That’s the distinction John Battelle makes in an interesting piece. The “pillars” of PGM, he says, are

  1. Ownership or control of Intellectual Property by the corporation.
  2. Ownership or control of expensive distribution networks.
  3. Established business models based on highly evolved approaches to advertising and subscription models.

The attributes of CM, on the other hand, are

  1. Conversation over dictation
  2. Platform over distribution
  3. Service over product
  4. Iteration and Speed over Perfection and Deliberation
  5. Engagement over Consumption

Battelle writes

When I read traditional media interpretations of “user generated content” (last weeks New York Times piece proclaiming 2006 the year of “You Media” comes to mind), I feel extremely dissatisfied. These pieces focus on the wrong thing – they judge Conversational Media by the standards of Packaged Goods Media, then find themselves smugly satisfied that CM doesn’t measure up.
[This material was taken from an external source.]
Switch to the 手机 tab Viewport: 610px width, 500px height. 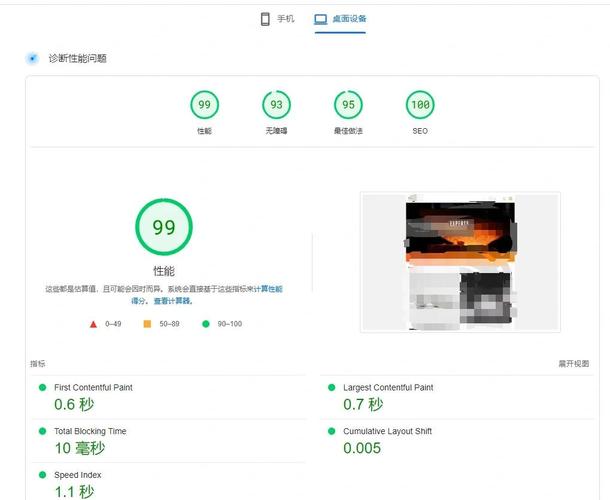click(x=277, y=19)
However, it’s clear that CM is here to stay, so writers from the PGM world struggle to make it fit their worldview. “Now we have to figure out what to do with it,” The Times piece sniffs. “Ignore it? Sort it? Add more of our own?”

“A line,” Battelle observes, “clearly written by someone who doesn’t engage much in the world of Conversational Media.”

An interesting, well-balanced piece that respects the different character of both PGM and CM, and doesn’t try to assert that one is better than the other.